I sniffle. “I’m sorry.”
“It’s okay to cry, Amy. In fact, it’s quite normal to cry during therapy, even for people who haven’t been through something as heartbreaking as you. I keep an entire stack of tissue boxes in the closet. The manufacturer gives me a discount because I’m their prime customer,” she jokes.
Despite the pain tearing me up from inside, I laugh. It’s a hoarse laugh, a little hysterical, but it lifts some of the tension from my shoulders. Miranda’s next words bring it back, though. “You feel alone?”
Such a seemingly innocuous question. “I’m fine,” I find myself answering automatically.
“Are you?”
“Yes. I mean, I’m not the one who got hurt. Craig did. He is the one who suffered. I can’t make it about myself.”
Miranda doesn’t look away. “Craig got hurt, yet that doesn’t mean you weren’t hurt too, Amy.”
I touch my bruises again. “This was an accident. He didn’t mean to.”

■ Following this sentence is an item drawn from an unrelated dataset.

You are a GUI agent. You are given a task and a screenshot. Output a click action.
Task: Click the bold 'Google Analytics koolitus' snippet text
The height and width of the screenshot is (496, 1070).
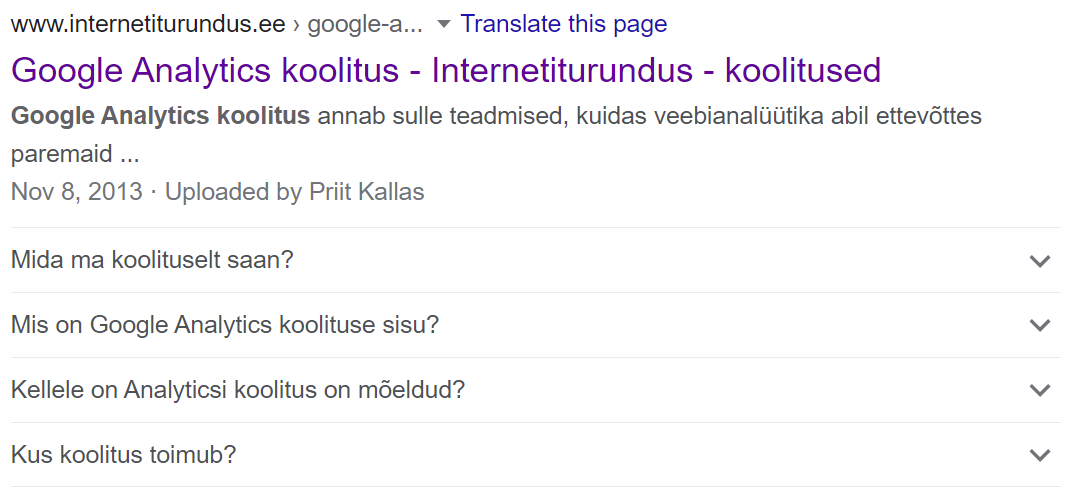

“Actually, I meant the emotional toll of losing a loved one, but yes. You were hurt in more ways than one, Amy. We talked about grief, and how it’s never just one feeling. It’s always more complex than just sadness. Other emotions come into play as well, and while we would rather ignore them, it’s important to recognize them and see where they’re coming from.”
“I’m scared,” I admit. “I don’t want to be alone. Kayla has moved away and I can’t ask her to put her life on hold because I’m weak.”
“Humans are gregarious in nature,” Miranda says. Before I can admit I have no idea what the word means, she continues, “There are exceptions, of course, but most people seek companionship in various forms because the primal parts of our minds know very well that it takes more than one person to hunt down a mammoth. Wanting a connection isn’t a weakness, Amy. It’s human. And losing someone, even someone who wasn’t always good for us, can make that need feel stronger. You have no reason to feel bad about it.”
I don’t? I always thought the way I craved company and was unable to be alone was weird. It never occurred to me that other people might feel the same.
“What about other people in your life?” Miranda asks. “Family, friends?”
I lower my head in shame. I hate sharing this part of my life. “My mother is an addict. She says she’s clean now, but when I was a kid, she was always high. Sometimes she would go out and not return for days.” And I’d sit by the door in that deafening silence of the empty apartment and wait for her to return. Back then, we didn’t even have the TV to provide white noise.